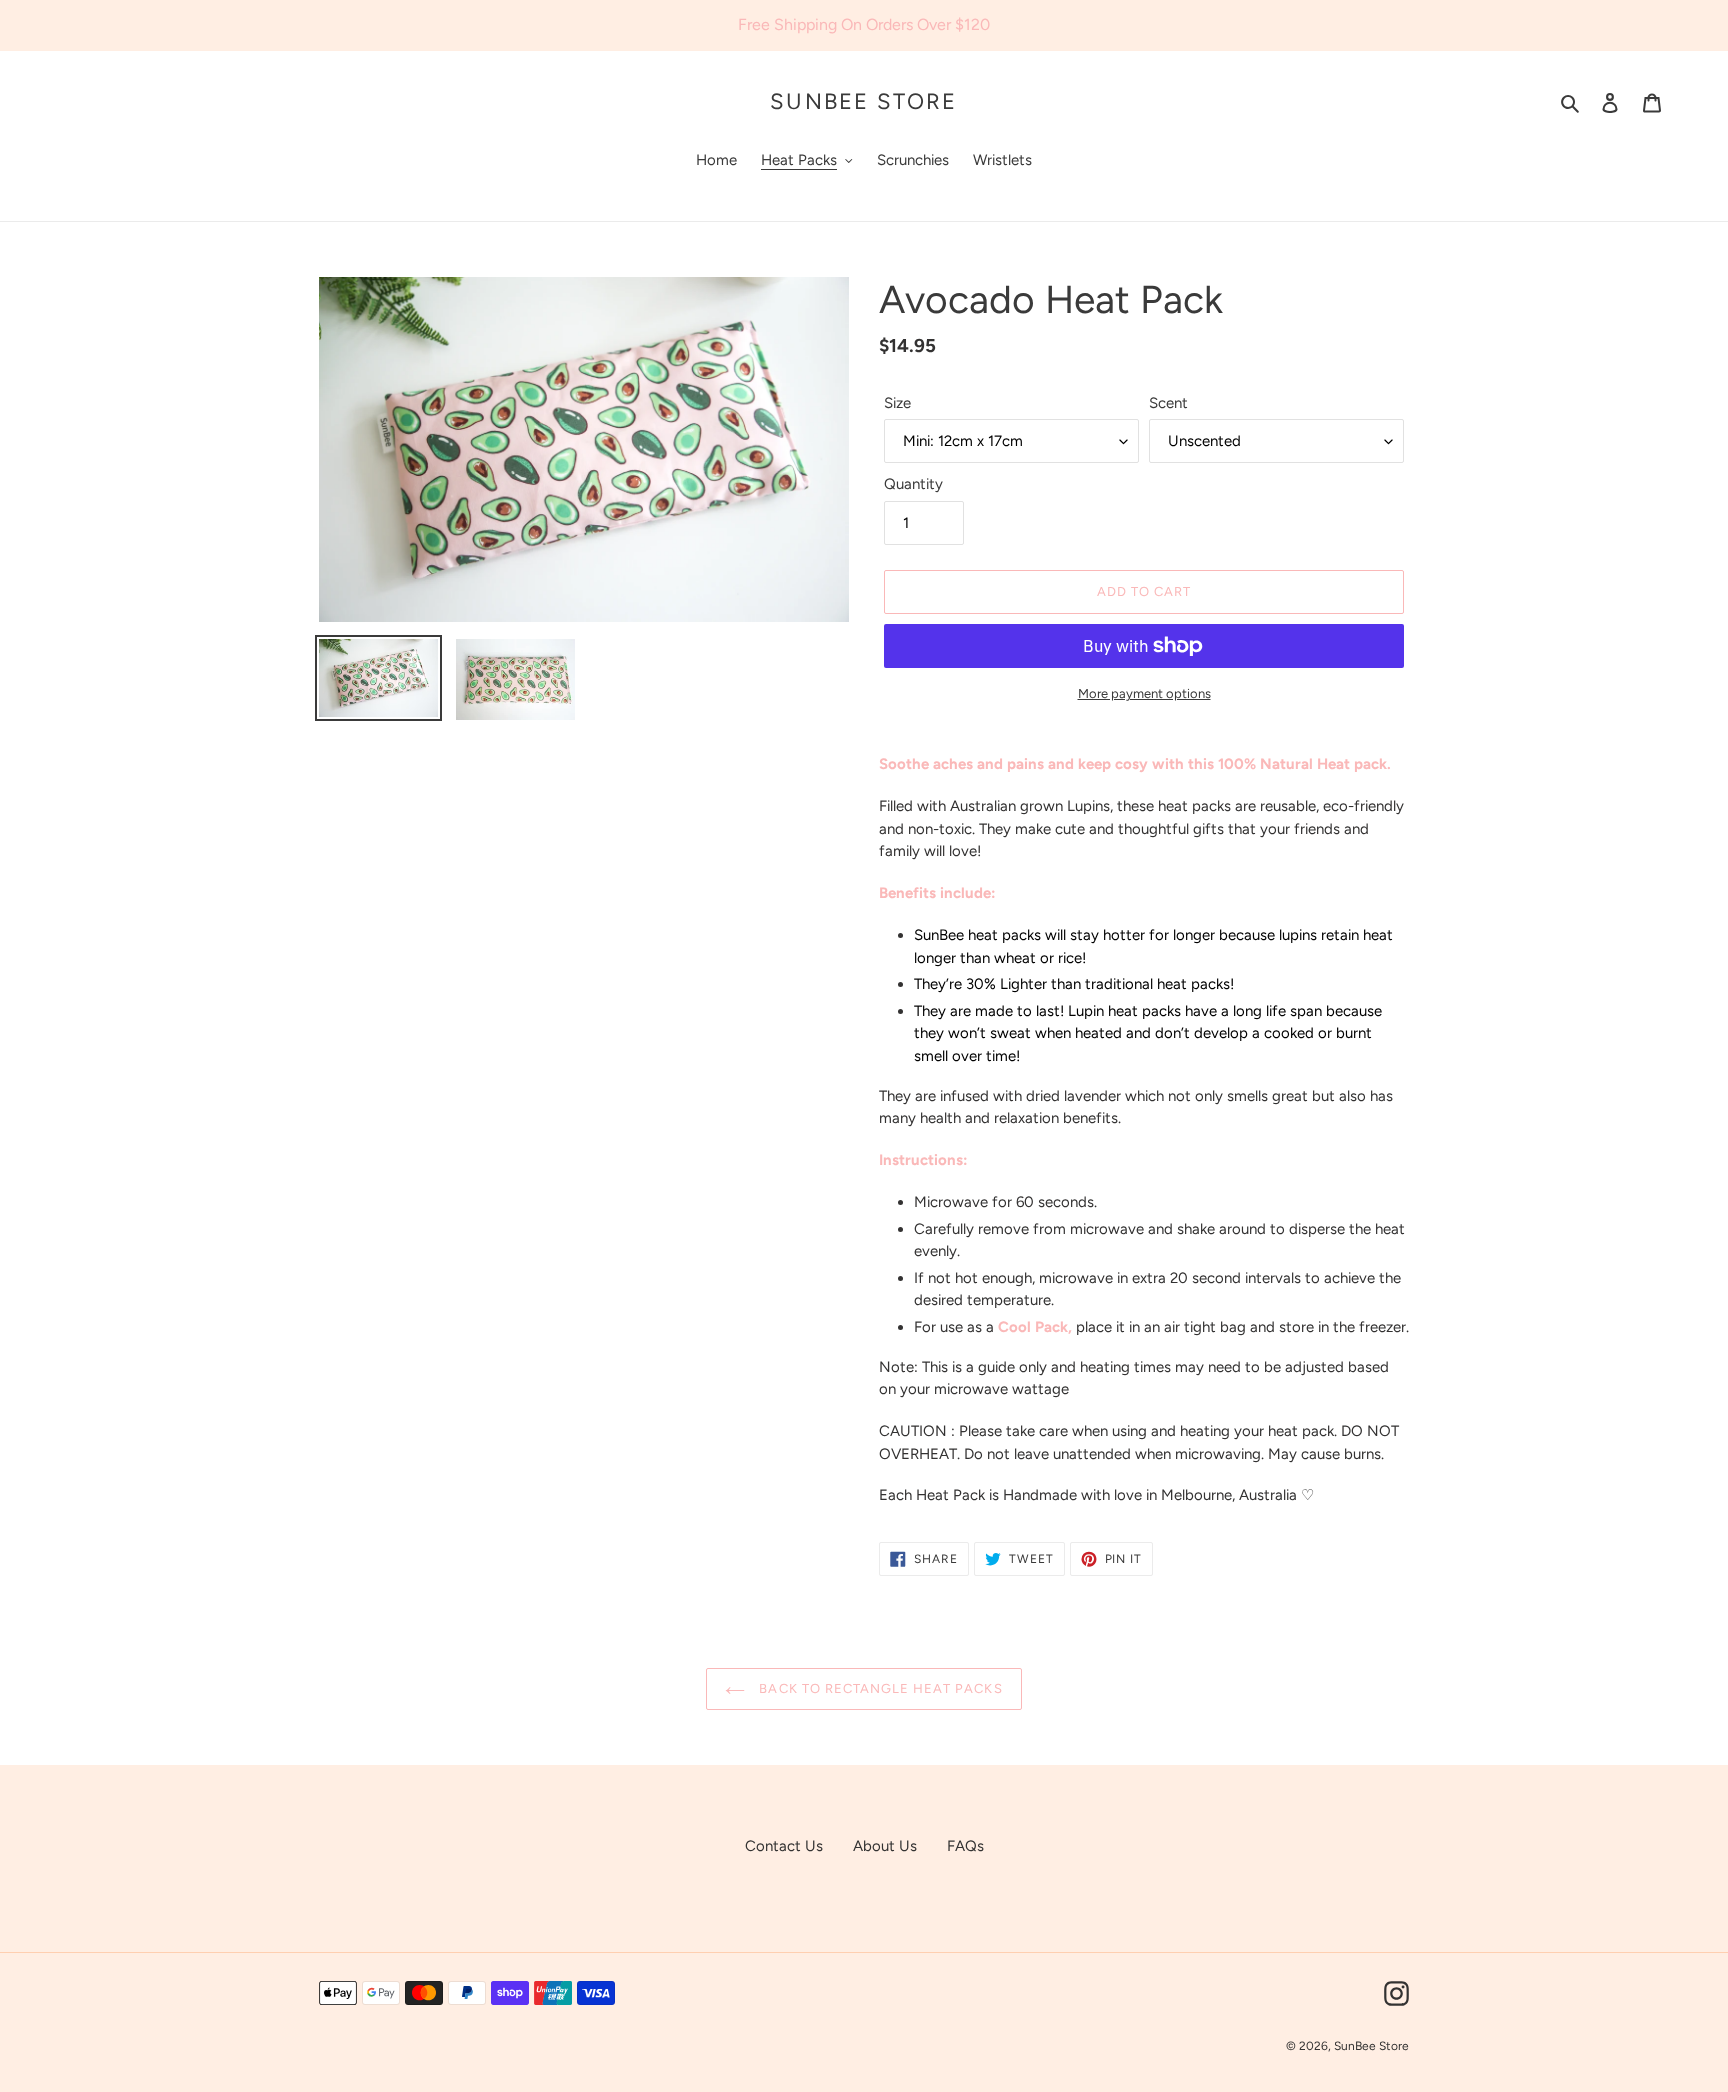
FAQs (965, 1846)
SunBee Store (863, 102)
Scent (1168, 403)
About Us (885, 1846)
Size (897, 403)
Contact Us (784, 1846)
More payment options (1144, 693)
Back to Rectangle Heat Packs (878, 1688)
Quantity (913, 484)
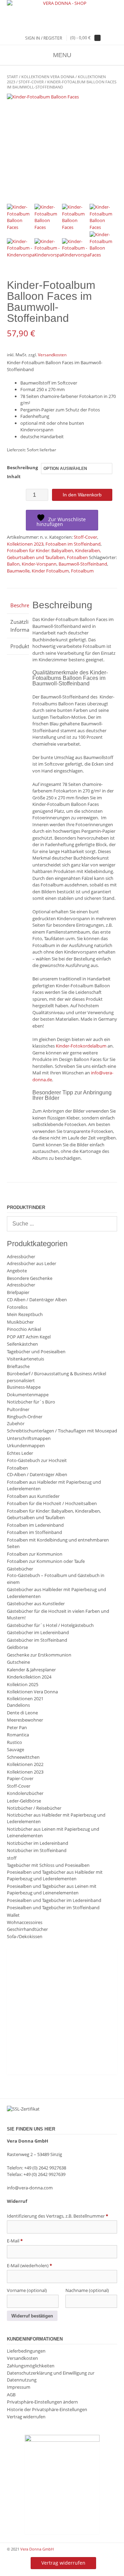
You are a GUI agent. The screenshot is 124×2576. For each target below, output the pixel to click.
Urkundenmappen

→ **TASK TO CARRY OUT**
Each line above is to be duplicated exactly, and the pictures are to be omitted.

→ **RESPONSE BOX**
FAQs (965, 1846)
SunBee Store (863, 102)
Scent (1168, 403)
About Us (885, 1846)
Size (897, 403)
Contact Us (784, 1846)
More payment options (1144, 693)
Back to Rectangle Heat Packs (878, 1688)
Quantity (913, 484)
You are a GUI agent. The screenshot is 124×2576. For each target below, output the pixel to click.
Urkundenmappen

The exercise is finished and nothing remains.